TASK PROMPT
Retype the data below without altering anything.
··· AVAILABLE DATA ···
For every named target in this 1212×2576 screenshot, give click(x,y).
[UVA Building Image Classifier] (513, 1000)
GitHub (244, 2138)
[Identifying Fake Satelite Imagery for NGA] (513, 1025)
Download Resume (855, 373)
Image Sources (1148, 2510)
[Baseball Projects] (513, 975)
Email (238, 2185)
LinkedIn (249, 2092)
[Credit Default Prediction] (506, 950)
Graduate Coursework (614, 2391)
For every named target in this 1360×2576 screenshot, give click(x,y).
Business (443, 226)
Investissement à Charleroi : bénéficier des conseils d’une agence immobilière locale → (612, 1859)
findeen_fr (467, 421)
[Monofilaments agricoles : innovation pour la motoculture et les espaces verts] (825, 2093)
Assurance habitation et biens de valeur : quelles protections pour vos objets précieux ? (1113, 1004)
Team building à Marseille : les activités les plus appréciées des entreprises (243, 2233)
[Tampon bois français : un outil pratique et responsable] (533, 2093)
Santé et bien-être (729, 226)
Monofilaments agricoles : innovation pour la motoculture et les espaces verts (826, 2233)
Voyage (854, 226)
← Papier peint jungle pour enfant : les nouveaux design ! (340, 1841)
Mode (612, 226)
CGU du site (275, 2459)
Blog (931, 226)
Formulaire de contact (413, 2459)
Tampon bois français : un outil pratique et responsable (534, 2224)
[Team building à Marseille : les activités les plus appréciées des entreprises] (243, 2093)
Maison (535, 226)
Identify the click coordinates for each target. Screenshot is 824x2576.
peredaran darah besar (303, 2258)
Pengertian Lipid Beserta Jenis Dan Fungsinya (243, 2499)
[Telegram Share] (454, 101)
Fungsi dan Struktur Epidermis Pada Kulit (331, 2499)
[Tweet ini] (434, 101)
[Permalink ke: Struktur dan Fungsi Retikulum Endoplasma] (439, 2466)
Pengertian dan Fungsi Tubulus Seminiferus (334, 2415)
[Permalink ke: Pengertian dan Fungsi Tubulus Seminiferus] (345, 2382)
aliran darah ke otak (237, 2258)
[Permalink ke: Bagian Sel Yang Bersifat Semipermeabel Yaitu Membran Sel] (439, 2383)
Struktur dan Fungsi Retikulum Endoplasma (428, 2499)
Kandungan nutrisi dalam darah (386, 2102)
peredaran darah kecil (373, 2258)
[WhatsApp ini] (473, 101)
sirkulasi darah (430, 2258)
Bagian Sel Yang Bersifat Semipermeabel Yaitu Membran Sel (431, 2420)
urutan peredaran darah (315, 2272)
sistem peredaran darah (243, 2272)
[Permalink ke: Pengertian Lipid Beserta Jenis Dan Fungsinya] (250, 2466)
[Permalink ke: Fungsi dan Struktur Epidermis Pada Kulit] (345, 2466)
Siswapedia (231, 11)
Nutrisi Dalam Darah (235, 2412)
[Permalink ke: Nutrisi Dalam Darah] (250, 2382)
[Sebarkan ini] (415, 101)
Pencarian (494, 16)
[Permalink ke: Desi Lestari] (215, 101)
···
OUTPUT BELOW
For every named target in this 1212×2576 screenshot, give click(x,y).
[UVA Building Image Classifier] (513, 1000)
GitHub (244, 2138)
[Identifying Fake Satelite Imagery for NGA] (513, 1025)
Download Resume (855, 373)
Image Sources (1148, 2510)
[Baseball Projects] (513, 975)
Email (238, 2185)
LinkedIn (249, 2092)
[Credit Default Prediction] (506, 950)
Graduate Coursework (614, 2391)
For every named target in this 1360×2576 screenshot, give click(x,y).
Business (443, 226)
Investissement à Charleroi : bénéficier des conseils d’une agence immobilière locale → (612, 1859)
findeen_fr (467, 421)
[Monofilaments agricoles : innovation pour la motoculture et les espaces verts] (825, 2093)
Assurance habitation et biens de valeur : quelles protections pour vos objets précieux ? (1113, 1004)
Team building à Marseille : les activités les plus appréciées des entreprises (243, 2233)
[Tampon bois français : un outil pratique et responsable] (533, 2093)
Santé et bien-être (729, 226)
Monofilaments agricoles : innovation pour la motoculture et les espaces verts (826, 2233)
Voyage (854, 226)
← Papier peint jungle pour enfant : les nouveaux design ! (340, 1841)
Mode (612, 226)
CGU du site (275, 2459)
Blog (931, 226)
Formulaire de contact (413, 2459)
Tampon bois français : un outil pratique et responsable (534, 2224)
[Team building à Marseille : les activités les plus appréciées des entreprises] (243, 2093)
Maison (535, 226)
Identify the click coordinates for each target. Screenshot is 824x2576.
peredaran darah besar (303, 2258)
Pengertian Lipid Beserta Jenis Dan Fungsinya (243, 2499)
[Telegram Share] (454, 101)
Fungsi dan Struktur Epidermis Pada Kulit (331, 2499)
[Tweet ini] (434, 101)
[Permalink ke: Struktur dan Fungsi Retikulum Endoplasma] (439, 2466)
Pengertian dan Fungsi Tubulus Seminiferus (334, 2415)
[Permalink ke: Pengertian dan Fungsi Tubulus Seminiferus] (345, 2382)
aliran darah ke otak (237, 2258)
[Permalink ke: Bagian Sel Yang Bersifat Semipermeabel Yaitu Membran Sel] (439, 2383)
Struktur dan Fungsi Retikulum Endoplasma (428, 2499)
Kandungan nutrisi dalam darah (386, 2102)
peredaran darah kecil (373, 2258)
[WhatsApp ini] (473, 101)
sirkulasi darah (430, 2258)
Bagian Sel Yang Bersifat Semipermeabel Yaitu Membran Sel (431, 2420)
urutan peredaran darah (315, 2272)
sistem peredaran darah (243, 2272)
[Permalink ke: Pengertian Lipid Beserta Jenis Dan Fungsinya] (250, 2466)
[Permalink ke: Fungsi dan Struktur Epidermis Pada Kulit] (345, 2466)
Siswapedia (231, 11)
Nutrisi Dalam Darah (235, 2412)
[Permalink ke: Nutrisi Dalam Darah] (250, 2382)
[Sebarkan ini] (415, 101)
Pencarian (494, 16)
[Permalink ke: Desi Lestari] (215, 101)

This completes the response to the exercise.